『虚之杜』社務所より

situation started:2017/07/09 restarted:2019/10/28

木村森尾は「何」を作るのか。

 結局あの後になってからあんなのこんなのこういうのを作った。2020年内の完成品は恐らくこれで終いだろう。手が遅くアイデアにも乏しいクセして展覧会にも参加するなど、過分ですらある大健闘の年だ。

 

 振り返ってみれば、3機全てについて所謂「俺設定」を付属させて手を動かしていた。それは手抜き工作の言い訳でもあり、逆に工作難易度を上げたりしていたが、しかし一本芯になるコンセプトを定めての製作は日頃の疲労や生来の怠惰に苦しめられながらもゴールまできちんと辿り着く為の大きな推進力となった。
 特に開催決定・お題発表から作品提出〆切まで1ヶ月強しか猶予のなかった展覧会への出展が滑り込みで間に合ったのは、次々に購入・投入したツール類や連日の深夜までの作業もさることながら迷走を極力避けられたのが最大の理由だろう。勿論、輝度るみな氏主催で毎週開催されているTwitterタグとYouTubeライブとの連動企画「#みんなで作るみな」への参加や友人・黒井哲也氏とのDiscordチャット・通話などで日々のモチベーション維持(と言うよりは尻叩きに近いか?)に努められたのも確かだ。
 基本的に木村森尾なる人間は偏屈と怠惰のごった煮であり、自分独りで作業となると早々に飽きて投げ出したりする事は決して珍しい事ではないのだが、そこに他者、特に自分とはあまり見知らぬ人が介在する事で改めて背筋が伸びた。リアルタイムでのインタラクティビティを持った時空間にお邪魔して他者に認知してもらい、提示された作品に対して相互に素直な感想を言い合うという経験が自分にとっては新鮮であり、かつモチベーションを大いに高める原動力として機能するものであった。

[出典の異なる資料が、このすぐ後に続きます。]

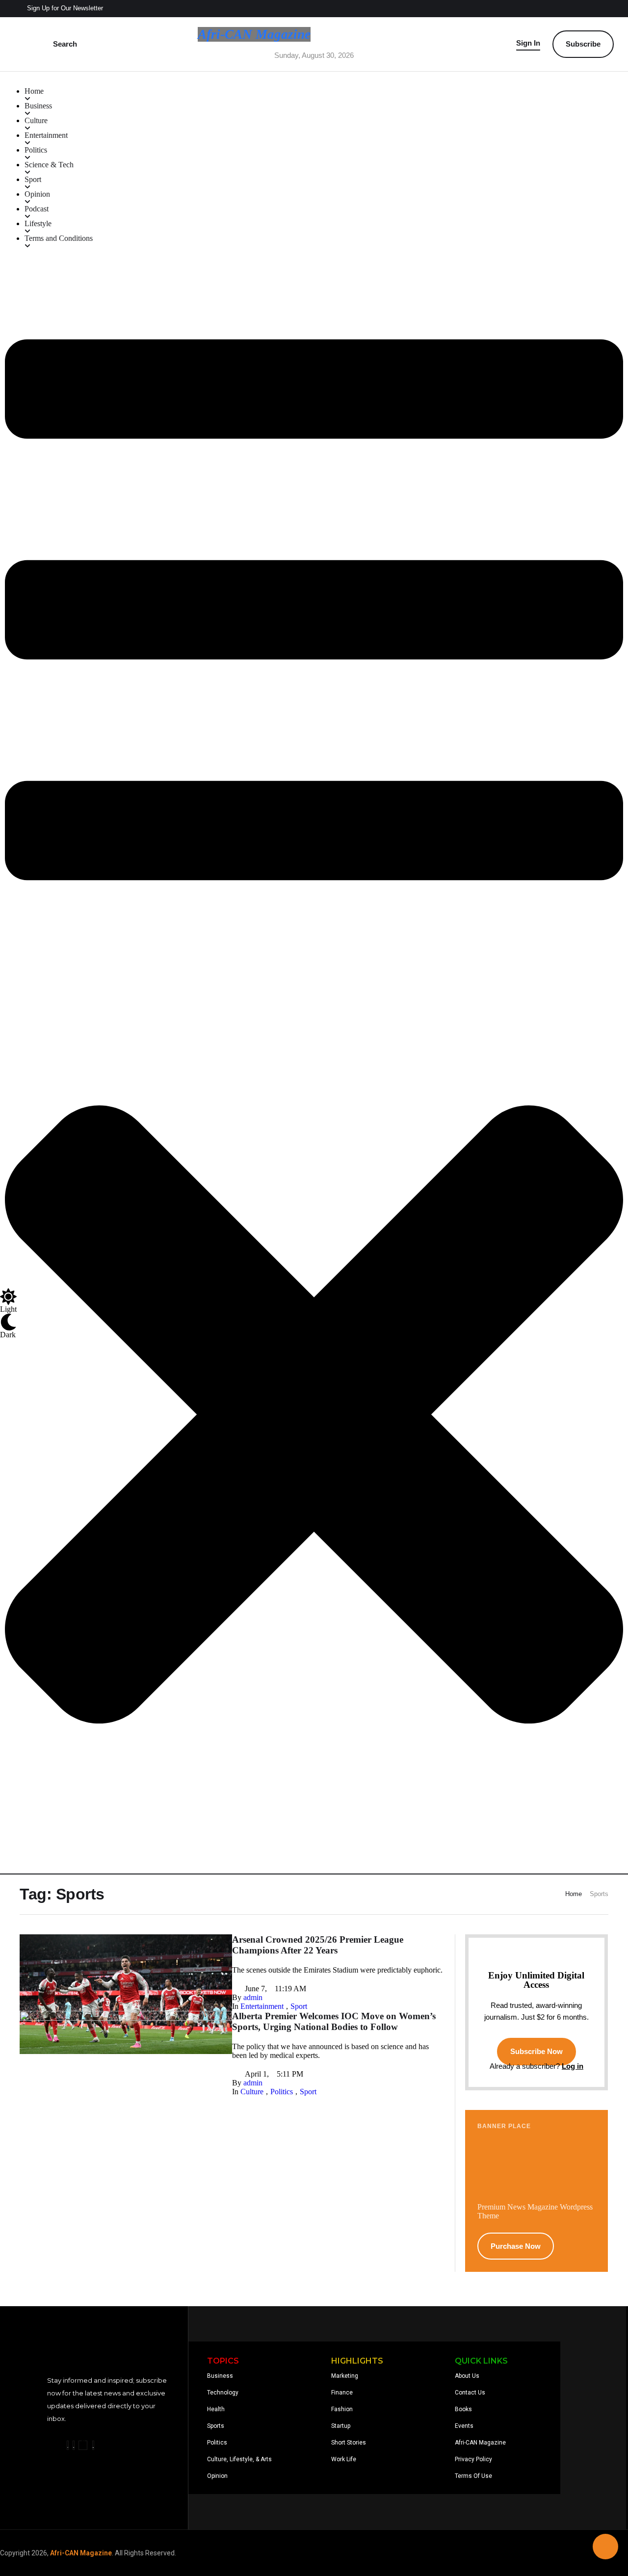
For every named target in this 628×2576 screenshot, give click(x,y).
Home (573, 1894)
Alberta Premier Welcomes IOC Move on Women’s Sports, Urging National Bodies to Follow (334, 2021)
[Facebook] (68, 2445)
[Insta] (74, 2445)
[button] (59, 8)
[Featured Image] (126, 2018)
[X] (82, 2445)
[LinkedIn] (93, 2445)
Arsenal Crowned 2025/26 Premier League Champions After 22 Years (317, 1944)
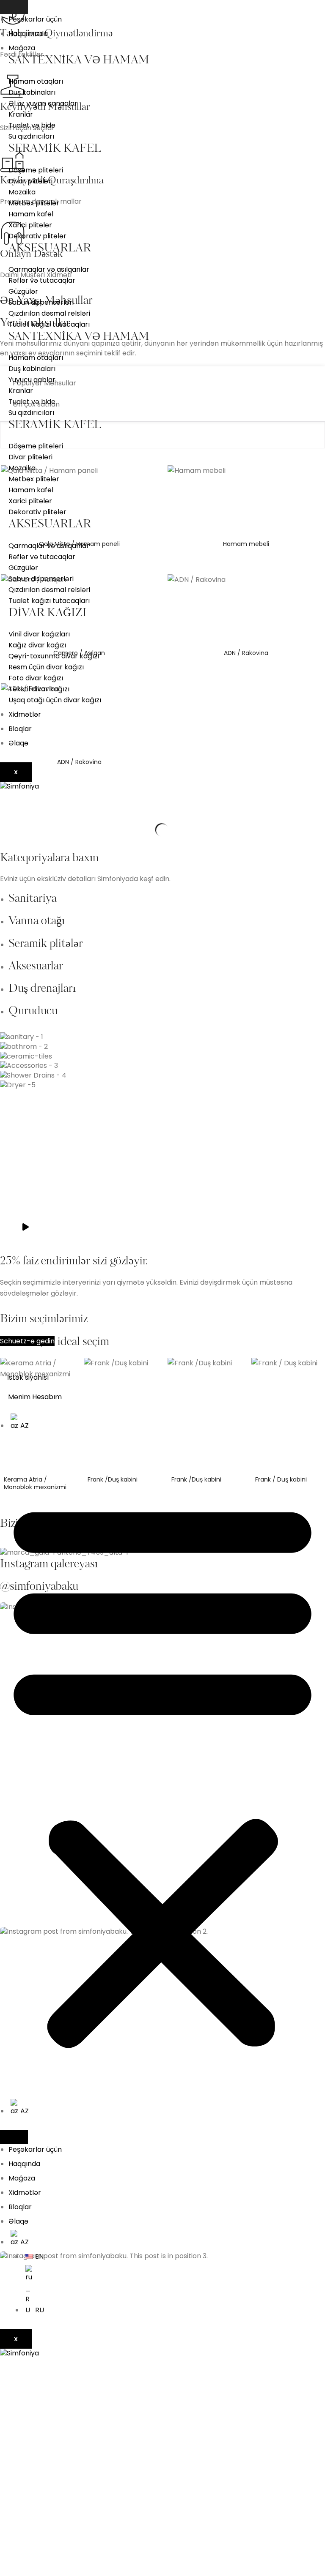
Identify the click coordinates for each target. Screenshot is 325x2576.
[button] (162, 1772)
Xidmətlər (24, 714)
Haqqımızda (28, 33)
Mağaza (21, 48)
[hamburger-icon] (14, 7)
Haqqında (24, 2164)
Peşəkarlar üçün (35, 19)
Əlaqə (18, 743)
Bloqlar (20, 729)
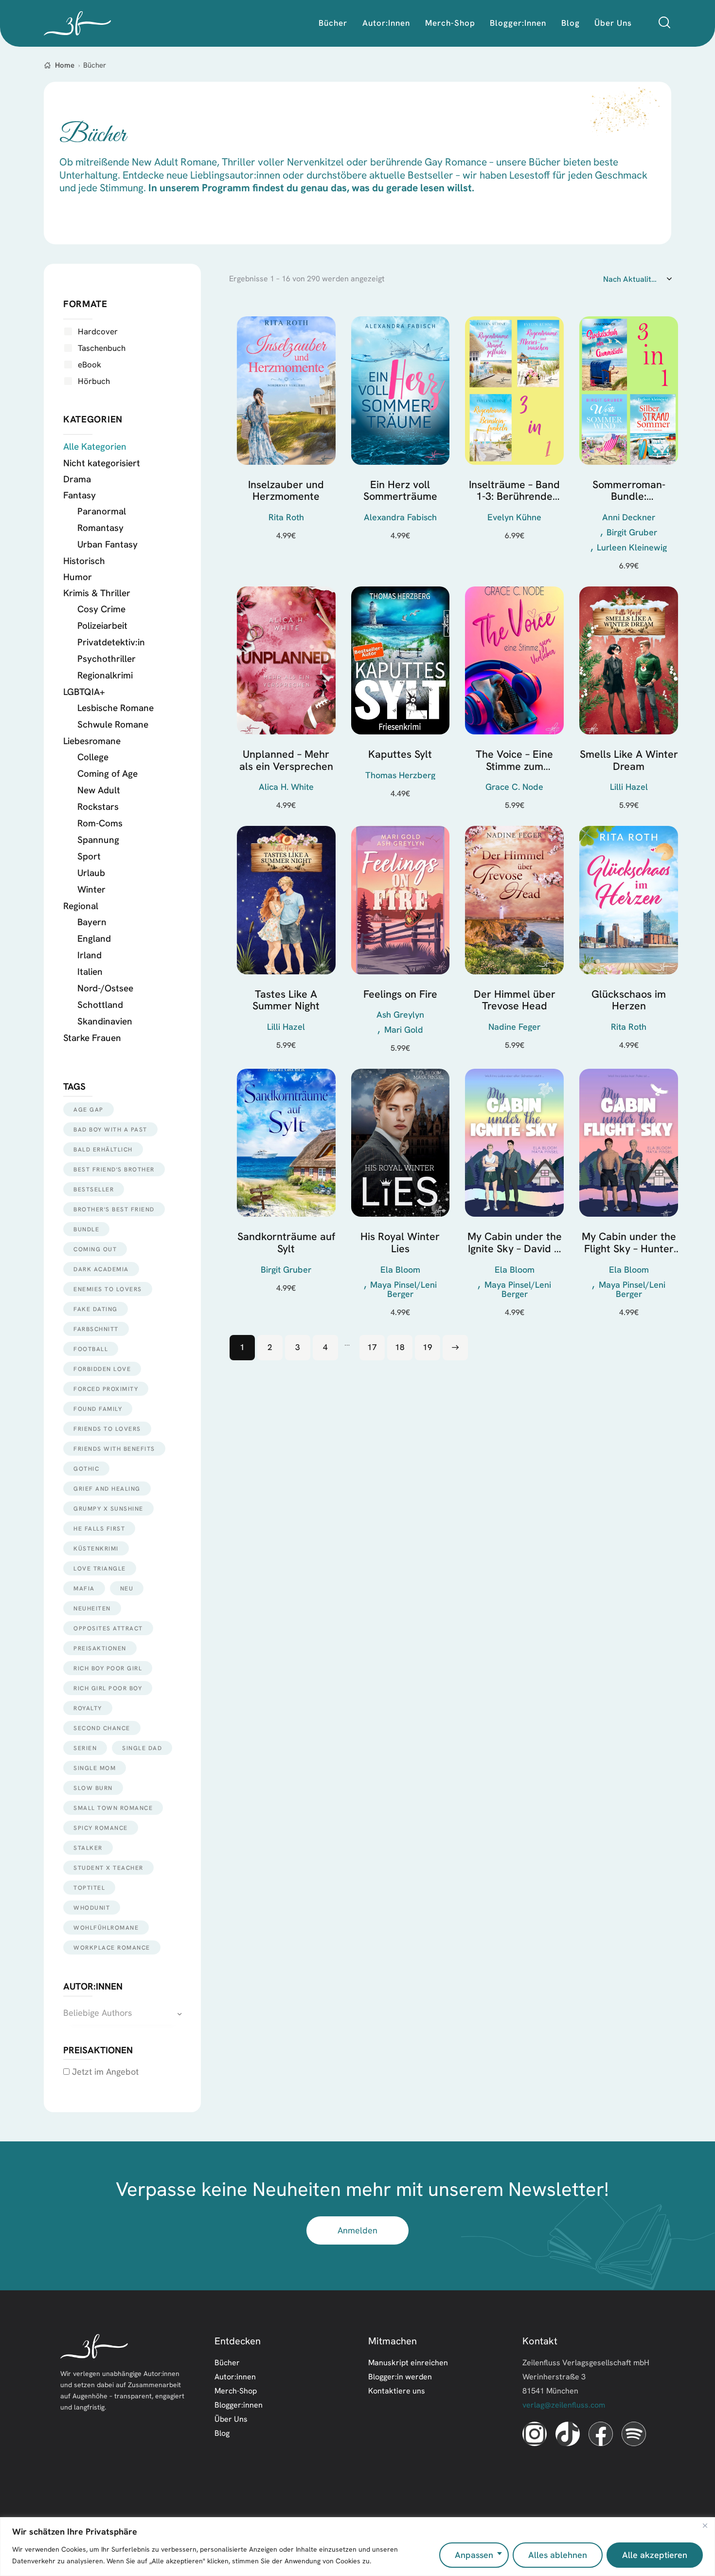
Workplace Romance (111, 1947)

 実のところ、当初は企画に参加するかどうかをかなり悩んでいた。この企画に先に参加していたのは黒井氏であったのだが、自分はこういう性格であり手も遅く、かつ既に友人がのびのびと楽しんでいるコミュニティに自分までついていってしまっては何だか金魚の糞じみていて迷惑ではなかろうかという思いがあったからだ。何でもかんでも他人について回って生じる鬱陶しさについては自分自身に心当たりがある問題であったので、妙なリアリティを持って勝手に問題視してしまっていた。
 で、現状はと言えば、特段に問題が表層化していないのでちゃっかりと居座っている。そもそもとして友人同士ならばこそ嫌な事は嫌と言える間柄なのだろうし、そういう所はもう少し他人を信用すべきであった。

 そろそろ自分もいい年である。自分の中の「子供っぽさ」を上手く飼い慣らし、大人としての分別も弁えた上で、趣味事には楽しく打ち込んでいきたい。